Además, garantizar la perfecta discreción de las respuestas y de los envíos. Después de haber tenido los intercambios en la comunidad, no en torno a todo el cuestionario, pero sí en torno a cada uno de los problemas, en general, recuerden ustedes a las Hermanas que tienen que contestar en particular sin comunicárselo unas a otras. No deben intentar —y ustedes tampoco, en manera alguna— saber lo que cada una ha contestado en conciencia en la presencia de Dios, para bien de la Compañía.
Ahora bien, que las respuestas se den de tal forma que atañan sólo a la Hermana interesada o a la casa. No es de su incumbencia dar una apreciación general del estado de la Provincia o del estado de la Compañía: «opino que la Compañía es fiel a su vocación»… ¿Cómo puede saberlo esa Hermana? «Juzgo, por el contrario, que la Compañía no es fiel a su vocación, o a la pobreza…», Una vez más, ¿qué sabe ella? Con ello da una impresión suya, una impresión variable con los días, porque uno se está de buen humor y otro de malo. Lo que importa es que diga: «Yo, he vivido la pobreza, o yo, estimo que en mi casa no practicamos verdaderamente la pobreza, y no la practicamos por tal motivo…». Eso es lo que interesa. Eso es algo objetivo, es decir, algo que se vive, se conoce.

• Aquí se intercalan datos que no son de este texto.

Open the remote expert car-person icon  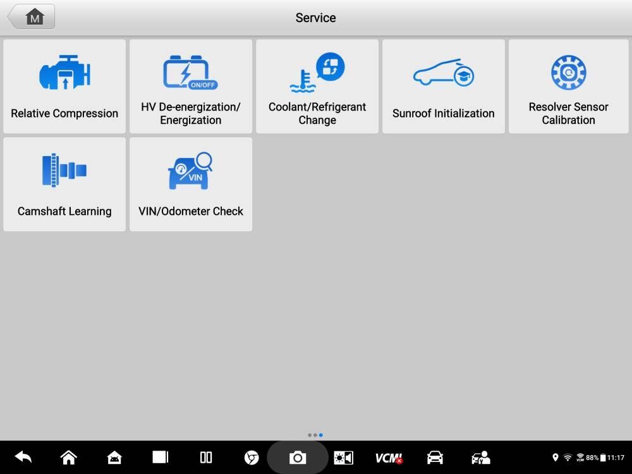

Nosotros nos encargamos de desprender el estado en que se halla la Compañía, al unir todas las respuestas en su totalidad. Entonces podremos ver, por ejemplo, que las tres cuartas partes de las Hermanas de la Compañía estiman que sobre tal punto, todo marcha bien; al contrario, una cuarta parte entiende que no marcha. Veremos que esa cuarta parte se sitúa en tal lugar, y las otras tres en tales otros. Así podremos desprender el espíritu del conjunto y el estado de la Compañía en general. Pero por lo que se refiere a la Hermana, ellas tienen que contestar, cada una, lo que a ella y a su nivel local se refiere.
Ahí tienen ustedes la responsabilidad que les incumbe. Dirijan las consultas que hagan y diríjanlas en el sentido de su finalidad profundad, haciendo que se tome conciencia de esa finalidad, sin perderla de vista. Bien saben ustedes que si se quiere que una idea se abra paso, hay que insistir en ella de continuo, empezar por vivir de esa idea uno mismo, y repetirla a los demás.
EL FIN ULTIMO, PROFUNDO, ES LA CONVERSION DE CADA UNA DE NOSOTRAS, Y POR ESA CONVERSION DE CADA UNA, LA DE LA COMPAÑIA.